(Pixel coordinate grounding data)
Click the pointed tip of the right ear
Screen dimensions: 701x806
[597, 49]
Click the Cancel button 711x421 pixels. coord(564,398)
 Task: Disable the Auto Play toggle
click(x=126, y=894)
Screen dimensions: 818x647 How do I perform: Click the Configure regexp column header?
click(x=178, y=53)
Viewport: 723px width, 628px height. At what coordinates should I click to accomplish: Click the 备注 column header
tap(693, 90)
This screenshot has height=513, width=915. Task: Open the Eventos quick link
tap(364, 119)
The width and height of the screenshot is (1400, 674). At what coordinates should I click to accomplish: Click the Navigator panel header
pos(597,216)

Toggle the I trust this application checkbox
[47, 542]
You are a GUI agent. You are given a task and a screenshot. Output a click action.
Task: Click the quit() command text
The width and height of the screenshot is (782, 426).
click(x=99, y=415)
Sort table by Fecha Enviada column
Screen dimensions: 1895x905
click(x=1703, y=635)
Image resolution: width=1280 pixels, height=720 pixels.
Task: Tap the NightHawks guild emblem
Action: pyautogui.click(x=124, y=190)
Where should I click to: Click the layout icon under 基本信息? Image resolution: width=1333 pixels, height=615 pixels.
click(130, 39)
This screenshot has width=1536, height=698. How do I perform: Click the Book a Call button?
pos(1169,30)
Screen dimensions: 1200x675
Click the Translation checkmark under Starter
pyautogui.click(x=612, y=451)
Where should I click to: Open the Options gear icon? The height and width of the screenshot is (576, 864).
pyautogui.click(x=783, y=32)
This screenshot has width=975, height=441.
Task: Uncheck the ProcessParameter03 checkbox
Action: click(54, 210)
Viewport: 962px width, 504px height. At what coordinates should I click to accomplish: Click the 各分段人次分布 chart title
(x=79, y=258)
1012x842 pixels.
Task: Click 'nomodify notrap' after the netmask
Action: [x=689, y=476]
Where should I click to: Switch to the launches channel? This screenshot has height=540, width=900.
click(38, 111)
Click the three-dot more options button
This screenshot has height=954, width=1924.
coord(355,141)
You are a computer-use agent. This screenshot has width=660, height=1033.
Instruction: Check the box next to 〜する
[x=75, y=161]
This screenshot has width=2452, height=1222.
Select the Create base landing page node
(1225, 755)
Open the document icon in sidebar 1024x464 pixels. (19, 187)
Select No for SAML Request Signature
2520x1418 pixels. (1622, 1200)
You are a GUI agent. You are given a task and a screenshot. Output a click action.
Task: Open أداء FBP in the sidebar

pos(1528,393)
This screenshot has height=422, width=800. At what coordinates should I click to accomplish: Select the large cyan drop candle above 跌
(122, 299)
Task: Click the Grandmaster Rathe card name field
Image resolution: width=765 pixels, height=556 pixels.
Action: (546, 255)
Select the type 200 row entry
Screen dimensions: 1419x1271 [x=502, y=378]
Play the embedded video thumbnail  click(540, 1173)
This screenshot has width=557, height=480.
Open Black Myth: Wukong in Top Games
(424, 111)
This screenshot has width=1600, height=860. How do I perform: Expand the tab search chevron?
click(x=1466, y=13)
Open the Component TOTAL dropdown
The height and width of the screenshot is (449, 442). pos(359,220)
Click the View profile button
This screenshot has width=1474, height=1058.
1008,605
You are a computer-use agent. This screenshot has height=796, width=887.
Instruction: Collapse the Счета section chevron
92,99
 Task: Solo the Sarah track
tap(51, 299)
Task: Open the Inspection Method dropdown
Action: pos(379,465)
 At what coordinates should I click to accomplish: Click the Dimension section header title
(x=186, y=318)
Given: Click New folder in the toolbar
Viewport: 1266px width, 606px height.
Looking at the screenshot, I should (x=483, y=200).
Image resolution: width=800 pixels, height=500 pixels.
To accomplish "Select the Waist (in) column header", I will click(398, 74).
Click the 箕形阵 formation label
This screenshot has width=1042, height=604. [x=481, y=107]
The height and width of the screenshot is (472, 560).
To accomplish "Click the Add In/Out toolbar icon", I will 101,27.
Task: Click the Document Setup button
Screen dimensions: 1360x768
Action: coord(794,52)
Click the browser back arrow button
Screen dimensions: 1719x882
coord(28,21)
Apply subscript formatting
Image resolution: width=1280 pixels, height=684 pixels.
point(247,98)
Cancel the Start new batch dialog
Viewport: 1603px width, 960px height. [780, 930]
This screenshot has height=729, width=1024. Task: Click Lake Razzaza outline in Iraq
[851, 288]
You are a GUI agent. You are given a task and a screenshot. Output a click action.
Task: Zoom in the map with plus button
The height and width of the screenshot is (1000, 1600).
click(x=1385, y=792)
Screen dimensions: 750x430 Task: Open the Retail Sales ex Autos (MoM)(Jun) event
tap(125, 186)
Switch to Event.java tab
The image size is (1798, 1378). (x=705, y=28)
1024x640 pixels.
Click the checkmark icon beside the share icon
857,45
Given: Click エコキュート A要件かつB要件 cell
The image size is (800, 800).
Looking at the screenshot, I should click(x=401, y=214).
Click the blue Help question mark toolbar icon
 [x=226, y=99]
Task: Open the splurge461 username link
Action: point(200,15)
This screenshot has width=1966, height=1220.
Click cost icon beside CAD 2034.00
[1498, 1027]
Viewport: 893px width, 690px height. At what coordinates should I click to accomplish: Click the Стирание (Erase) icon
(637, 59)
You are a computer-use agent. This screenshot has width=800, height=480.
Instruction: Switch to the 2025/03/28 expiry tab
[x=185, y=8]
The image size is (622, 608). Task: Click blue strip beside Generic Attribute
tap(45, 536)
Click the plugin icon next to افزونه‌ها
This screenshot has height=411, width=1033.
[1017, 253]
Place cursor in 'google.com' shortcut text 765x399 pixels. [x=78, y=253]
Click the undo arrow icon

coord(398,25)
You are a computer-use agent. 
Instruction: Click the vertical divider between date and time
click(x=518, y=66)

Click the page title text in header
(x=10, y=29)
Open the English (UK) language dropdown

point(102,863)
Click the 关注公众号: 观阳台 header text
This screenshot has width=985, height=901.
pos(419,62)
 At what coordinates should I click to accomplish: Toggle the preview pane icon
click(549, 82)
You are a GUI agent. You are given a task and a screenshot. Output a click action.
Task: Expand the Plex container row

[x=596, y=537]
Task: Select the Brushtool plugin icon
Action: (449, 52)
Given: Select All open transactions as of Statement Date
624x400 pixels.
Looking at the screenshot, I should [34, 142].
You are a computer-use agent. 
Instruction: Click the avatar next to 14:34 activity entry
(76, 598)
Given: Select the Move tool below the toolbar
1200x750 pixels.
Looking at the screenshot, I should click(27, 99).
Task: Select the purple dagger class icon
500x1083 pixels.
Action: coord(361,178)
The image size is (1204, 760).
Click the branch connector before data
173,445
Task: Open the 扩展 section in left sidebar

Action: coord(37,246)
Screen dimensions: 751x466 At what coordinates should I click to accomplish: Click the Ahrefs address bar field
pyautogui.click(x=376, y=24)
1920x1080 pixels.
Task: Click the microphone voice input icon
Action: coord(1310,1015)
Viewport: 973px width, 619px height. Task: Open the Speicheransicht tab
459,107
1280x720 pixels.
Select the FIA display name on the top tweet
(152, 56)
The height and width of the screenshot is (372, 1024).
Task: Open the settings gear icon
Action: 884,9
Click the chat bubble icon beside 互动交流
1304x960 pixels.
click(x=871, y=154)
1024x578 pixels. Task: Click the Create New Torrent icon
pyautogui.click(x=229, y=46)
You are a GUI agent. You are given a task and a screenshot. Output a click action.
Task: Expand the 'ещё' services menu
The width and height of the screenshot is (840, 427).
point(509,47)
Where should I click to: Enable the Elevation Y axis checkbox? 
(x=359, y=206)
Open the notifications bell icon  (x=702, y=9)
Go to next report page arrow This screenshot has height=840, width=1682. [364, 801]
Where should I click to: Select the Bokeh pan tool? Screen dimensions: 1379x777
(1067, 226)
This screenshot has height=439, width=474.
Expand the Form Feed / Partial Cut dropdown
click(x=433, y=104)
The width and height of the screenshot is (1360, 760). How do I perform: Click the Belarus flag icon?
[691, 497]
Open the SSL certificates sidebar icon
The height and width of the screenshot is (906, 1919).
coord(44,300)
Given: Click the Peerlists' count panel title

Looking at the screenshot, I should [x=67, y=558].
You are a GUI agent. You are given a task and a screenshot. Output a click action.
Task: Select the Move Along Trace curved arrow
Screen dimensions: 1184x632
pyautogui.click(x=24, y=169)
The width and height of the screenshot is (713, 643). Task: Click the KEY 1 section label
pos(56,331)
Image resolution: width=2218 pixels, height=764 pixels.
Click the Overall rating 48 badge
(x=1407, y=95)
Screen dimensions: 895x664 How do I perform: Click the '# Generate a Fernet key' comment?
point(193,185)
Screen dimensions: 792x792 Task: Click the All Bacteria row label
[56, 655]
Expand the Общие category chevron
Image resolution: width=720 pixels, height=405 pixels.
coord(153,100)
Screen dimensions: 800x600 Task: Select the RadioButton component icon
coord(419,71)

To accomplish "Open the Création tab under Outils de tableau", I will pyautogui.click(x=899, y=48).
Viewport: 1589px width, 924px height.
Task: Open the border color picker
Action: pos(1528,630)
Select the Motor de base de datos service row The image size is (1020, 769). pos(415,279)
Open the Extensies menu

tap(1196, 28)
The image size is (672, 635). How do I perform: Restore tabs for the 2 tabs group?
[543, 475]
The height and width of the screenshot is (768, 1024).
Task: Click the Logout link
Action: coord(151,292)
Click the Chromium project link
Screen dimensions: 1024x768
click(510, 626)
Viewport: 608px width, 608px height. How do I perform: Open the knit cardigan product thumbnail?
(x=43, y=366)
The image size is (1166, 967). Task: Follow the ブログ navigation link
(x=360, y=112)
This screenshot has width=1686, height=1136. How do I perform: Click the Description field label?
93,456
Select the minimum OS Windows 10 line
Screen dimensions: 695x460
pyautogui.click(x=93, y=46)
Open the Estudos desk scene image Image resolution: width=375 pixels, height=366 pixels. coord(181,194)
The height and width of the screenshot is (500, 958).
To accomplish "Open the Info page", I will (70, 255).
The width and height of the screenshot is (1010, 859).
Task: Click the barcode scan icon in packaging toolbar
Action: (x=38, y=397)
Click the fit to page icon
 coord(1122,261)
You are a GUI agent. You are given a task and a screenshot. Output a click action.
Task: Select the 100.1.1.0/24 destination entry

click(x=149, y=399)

**WHAT THE TASK ASKS**.
The reply should consist solely of the number of lines in the records that include "computer".

**YOUR RESPONSE**.
5